Sick of Vietnamese soap opera as the day progressed, I hopped to the lift up to our room for a sit-down shower, collapsing on the bed in my underwear after all the exertion. A timid knock on the door revealed my chef back for a repeat laying on of the leaves. Unfortunately, it still hurt.
That evening was the final dinner for our Intrepid group and, with departure so close, I was reluctant to get embroiled in the Vietnamese medical system.
For the dinner, Hoang, who was not much bigger than me, piggybacked me to his waiting motorbike, then up two flights of stairs at Koto ("know one teach one") Restaurant which, supported by Intrepid, equips disadvantaged young people for jobs in the hospitality industry. Coming back down after dinner was scarier and I was glad he didn't drink.

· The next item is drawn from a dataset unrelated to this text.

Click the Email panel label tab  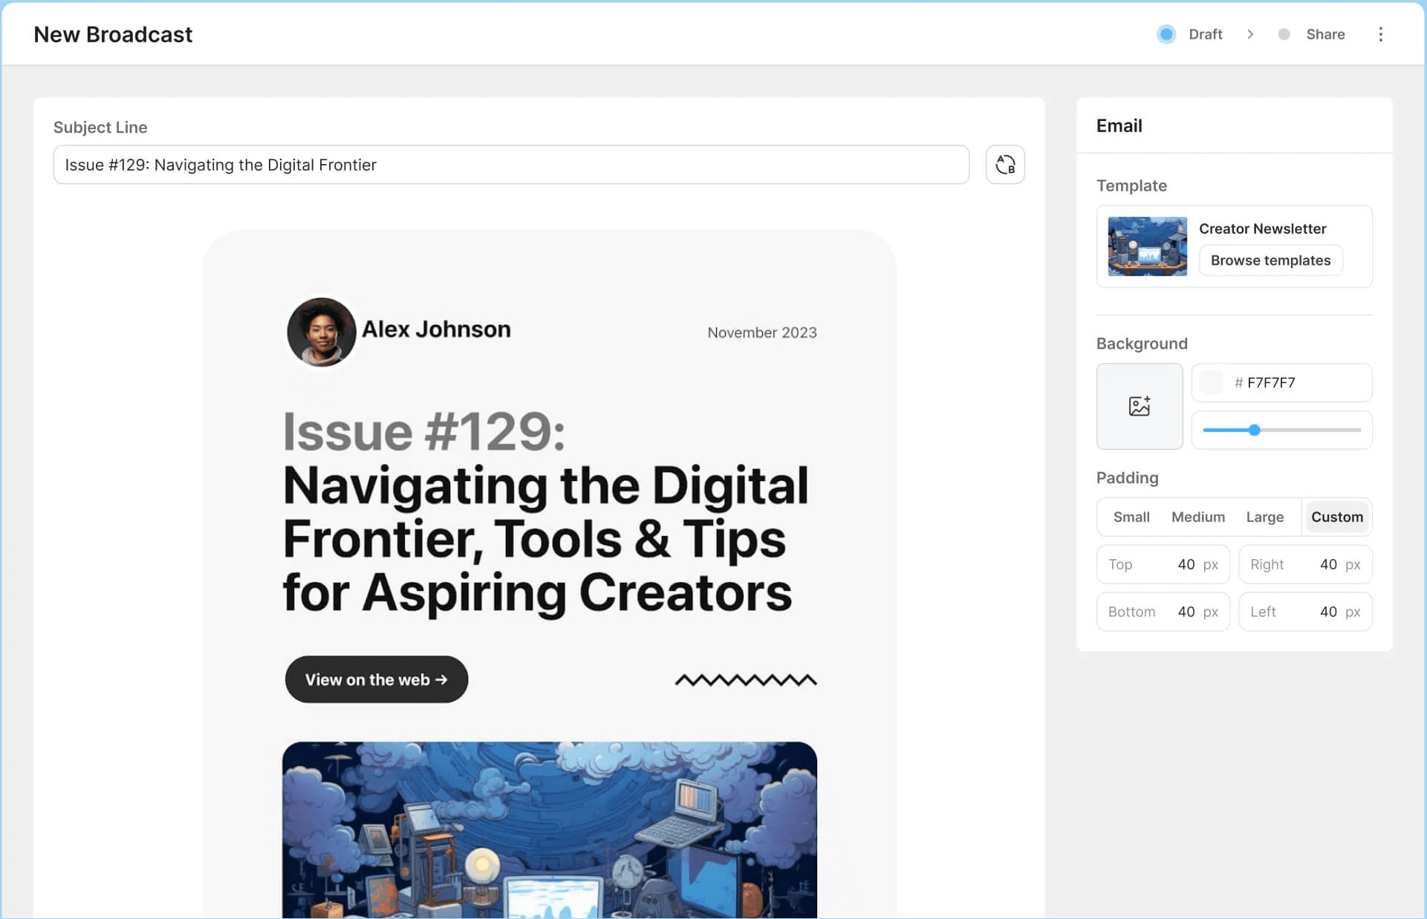pyautogui.click(x=1119, y=125)
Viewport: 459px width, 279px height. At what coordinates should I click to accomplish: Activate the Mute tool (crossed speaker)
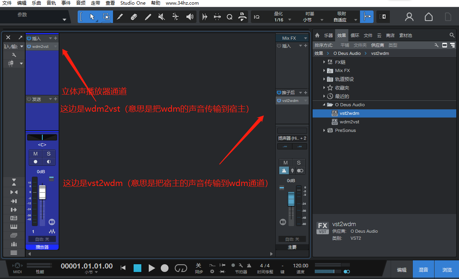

So that I could enjoy our final day in Hanoi we decided to take a taxi into the Old Quarter, known as the Venice of the East, with one of the highest population densities in the world. We would lunch at Little Hanoi, recommended by Vietnam travel, then take a scenic and shopping trip home by cyclo (a three-wheeled transport with a big seat in front of a bicycle).

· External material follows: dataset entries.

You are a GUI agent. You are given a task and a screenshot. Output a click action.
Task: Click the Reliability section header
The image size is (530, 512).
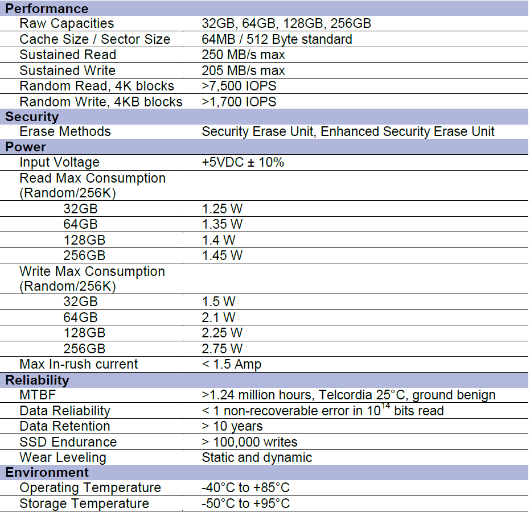[x=37, y=380]
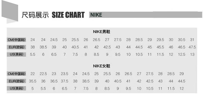Click CM size 22 in women's table

pos(33,74)
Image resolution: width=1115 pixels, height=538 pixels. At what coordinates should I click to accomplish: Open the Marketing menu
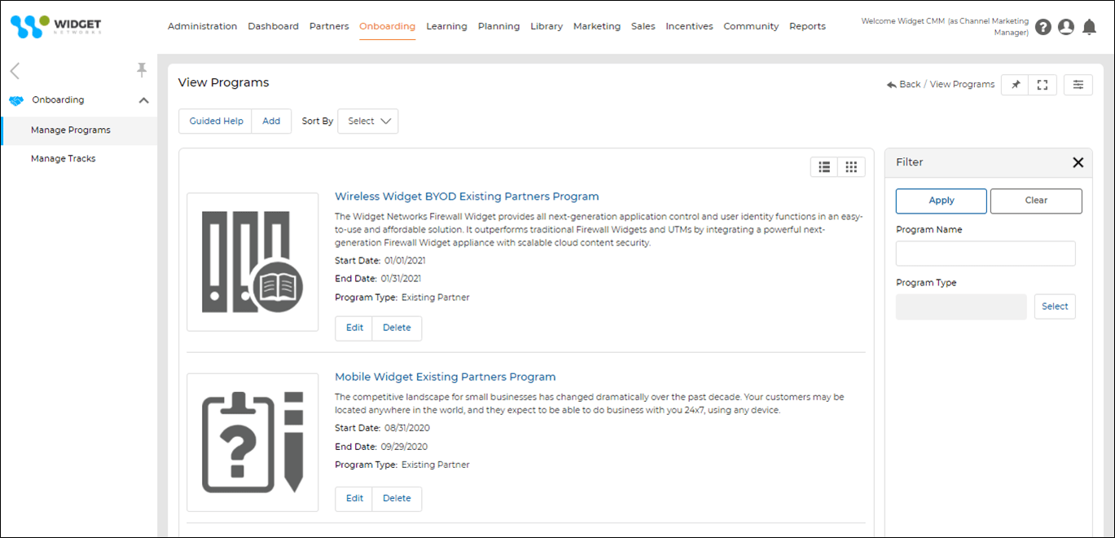[x=597, y=26]
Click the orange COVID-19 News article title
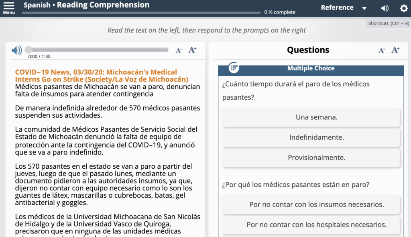 [x=102, y=76]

The taxi dropped us at the wrong end of the street, so I hopped its length using parked motorbikes as support, only to find the restaurant was upstairs. Well, that's what bums are for.
After sharing local specialties, spring rolls and eggplant, I relaxed with a Tiger beer while my three travelling companions went for a walk and secured us some cyclos. We had quickly learnt that you always negotiate up front for any service in Vietnam and 70,000 dong (less than NZ$7 each) seemed good value.
My cyclo was wheeled across the pavement so I could barter for a jacket and a leather bag in a shop the size of a walk-in wardrobe. At the hotel, I was gently lifted out by yet another diminutive Vietnamese man.
The flights home were the next challenge. My friend Helen probably had an ulterior motive for offering to push me perched on the top of her luggage trolley. Serious shopping and the multiple garments she had bought in Hoi An meant she was over the 20kg limit while my luggage was still well under.
The minute the Malaysia Airlines check-in girls saw my predicament they frantically jabbered into the phone and jabbed at their computers. A handsome young man with a wheelchair appeared at my side to whisk me through Customs.
On the plane, invited into business class, I bounced like the Energiser bunny into privileged comfort. At the stopover, another wheelchair awaited. That was the pattern all the way home, though I got two seats rather than an upgrade on the haul to Auckland.
Back home, there was time for a shower before going for an x-ray. The ankle was broken and needed surgery. Still, it seemed no worse for having hopped around Hanoi.